My partner was diagnosed with ITP about 5 weeks ago. It has been an incredibly emotional rollercoaster since then, but we are starting to come to grips with the diagnosis and learning more about the future and the condition. I've spent hours next to him in the hospital feeling helpless, with a knot in my stomach and my head racing with fears and frustrations.
He responded well initially to the IVIG but the positive result lasted only a couple days, and now IVIG doesn't even raise his counts. He has his 4th Rituxin treatment Thursday and we should be getting the Promacta this week. He has some complicated dental issues which are raising concerns; he is scheduled to have a root canal tomorrow, and I'm nervous about it but at least it's better than an extraction. He was in the hospital this weekend because his dentist kinda freaked out about an infected tooth, and said that it needed to be immediately extracted. The oral surgeon wouldn't do it because his platelet count was in the single digits. So the hematologist called him up in the hospital and said that they were going to prepare him for splenectomy. We were like - - what? We haven't even finished the Rituxin or tried the Promacta, and they are wanting to rush into a splenectomy? The general surgeon came in for a consult and said, um, no, you can't just do a splenectomy like that with no immunizations, and with an ongoing oral infection. So they gave him antibiotics, the tooth infection went down, and now they are going to do the root canal as a stop gap measure until hopefully his counts are under control.
He has not responded to steroids so far (prednisone and one pulse of decadron) but i'm concerned because the hematologist seems to have given up on any additional treatment is very half-hearted about doing anything else.
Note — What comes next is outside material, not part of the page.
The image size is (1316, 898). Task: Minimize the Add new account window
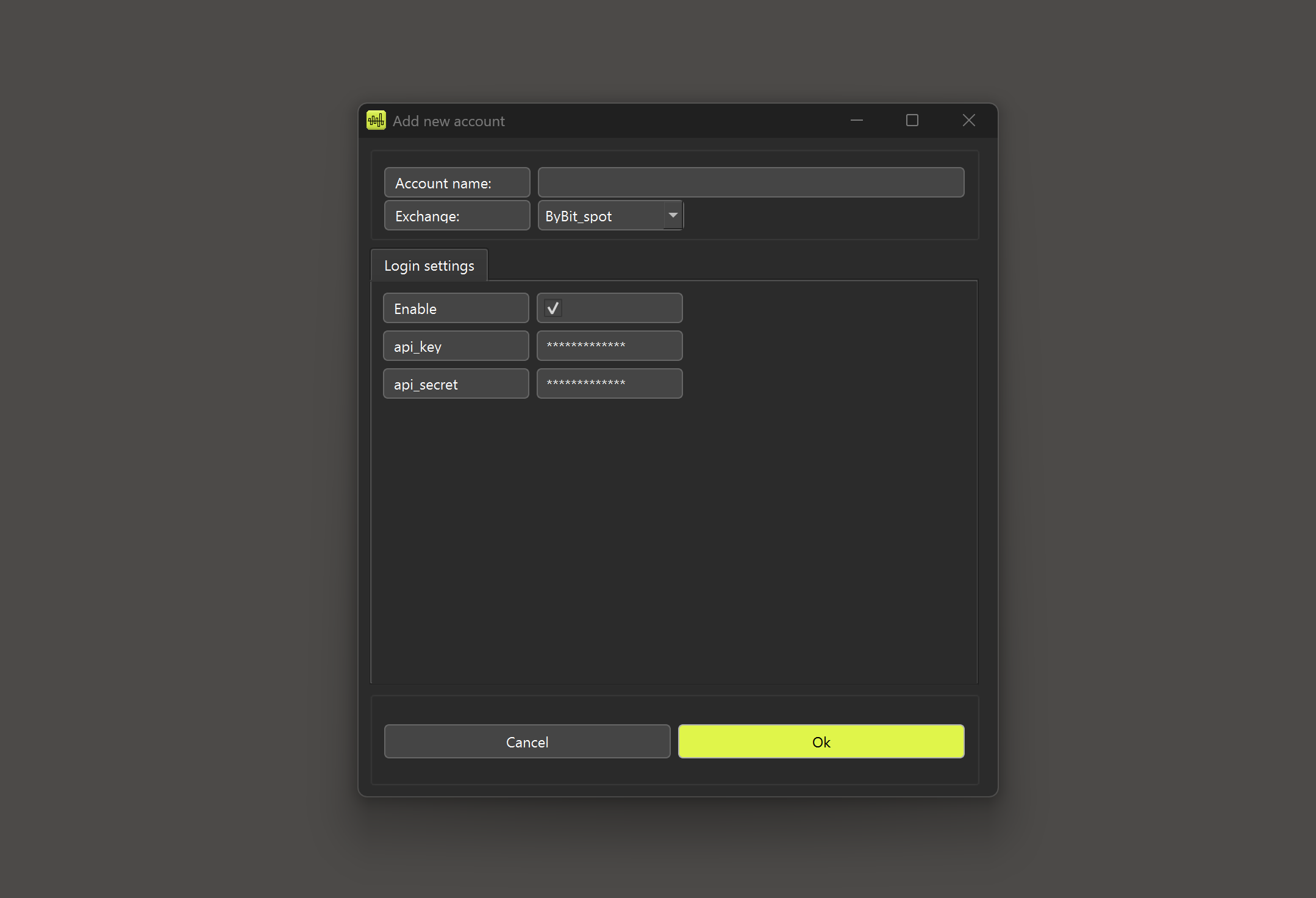click(x=856, y=120)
I've read on here where some folks had responses with decadron but only after weeks of it. He only got one week! We are seriously thinking about finding a different hematologist who is more willing to experiment with different treatment options until we find the right combination, rather than just urging a splenectomy right away.
This site has been a HUGE help for me personally. I have had a very hard time dealing with this but am starting to feel better about it. I'm a worrier by nature and this has been eating at my insides since the diagnosis; my mind continually focuses on worst-case scenarios. But we've come to realize that even with his counts low, he's continuing to have a mostly normal life, as long as there is no bleeding he doesn't have to be in the hospital. Reading stories about how others have persevered and eventually found a treatment that works (at least to some degree) for them is encouraging. It doesn't feel so lonely and scary anymore.
We are going to get the root canal done, finish the Rituxin, start the Promacta, and potentially talk to a new hema about doing more decadron, and go from there. I don't think the splenectomy is something that should be rushed into (and w/ the Rituxin not even finished??) and the fact that the hema was freaking out over the low counts and urging it so quickly makes me feel it's time for a change. He was like "your counts are low, nothing is working!!!" But from reading here, it's clear that it's about perseverance and patience, not panic.
Thanks for reading. Best wishes to you all. My partner is registered here too and I'm sure you'll be hearing more from both of us in the future.